Unless you knew me back then or are a member of my inner circle, I know what you're asking yourselves: "Did she attend a school for the blind?" Or "Was she homeschooled?" Surprisingly, the answers are no and no. In fact, I attended a standard issue, mediocre guv'ment school with a graduating class of over 700. And the majority of them (okay, of those voting) voted for me. HAHAHAHAHAHAHAHA! OMG it still kills me to think of it.
Now please: don't hate me because I'm so very beautiful. I'm not (except on the inside, where I am a very beautiful person), and I wasn't 26 years ago. That's why I find it so funny that I, a very short, non-blonde person completely uninvolved with student government and cheerleading was able to snatch victory from all the cute girls.
I think it has something to do with a stroke of dumb luck that has followed me around most of my life. This was nowhere more apparent than on Homecoming Day.
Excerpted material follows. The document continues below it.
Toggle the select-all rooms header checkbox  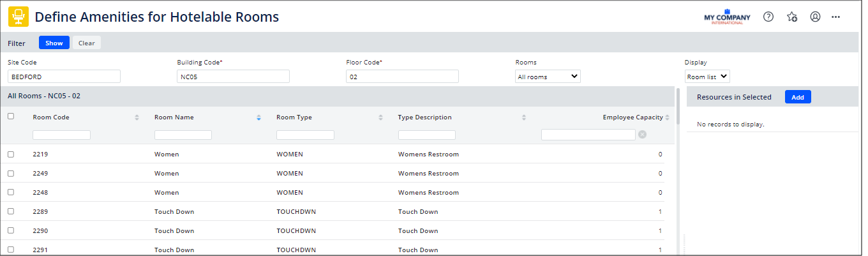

That Friday afternoon before the Big Dance, the Dance at which the King and Queen would be announced, the Homecoming nominees had to shuffle aboard a float. The theme was "Sail On," based on that Commodores song. (This was before Lionel Richie went all solo on his band members). At half time, cheerleaders and the dance team performed their antics while We of the Royal Court paraded around the track on our float. There was cheering, of course, and much yelling. I and my royal peers waved to adoring fans. This was the big time, baby.
We were halfway around the track when, for some reason I cannot now recall, I leaned forward to pick up something off the floor of the float--maybe something to eat? Just as I did, someone from the stands threw eggs our way. Consistent with the Homecoming theme, they "sailed on" past me, one of them nailing the girl next to me right smack in the cheek (the facial cheek). I heard high-pitched girlscreams worthy of Ned Flanders just as I was getting up from my bent-over position. I was oblivious until I saw that the girl to my right had raw egg yolk dripping down her face and onto her pretty shirt. Hoooooo-wheee, she was pissed. Meanwhile, the other girls were making disgusted faces and holding their hands up while clear sticky stuff dripped off of them. There was much commotion, but the float continued on its path. It would have been tacky for me to laugh right then and there, especially since I got off clean. Instead, I smiled and gave the Queen's wave. Because I am a professional.
I've often wondered what really happened--who threw those eggs, and for whom were they intended? Is there an Abraham Zapruder out there, someone who could provide us with frame-by-frame footage from the event that we could use to solve this mystery? To date, no one has ever come forward with information about this assault of one of America's noblest traditions. No student government commission has ever been formed to investigate. I don't know why I should care after all this time, but I think about it every year. And when I do, I get embarrassed all over again. As if I had been the one with egg on my face.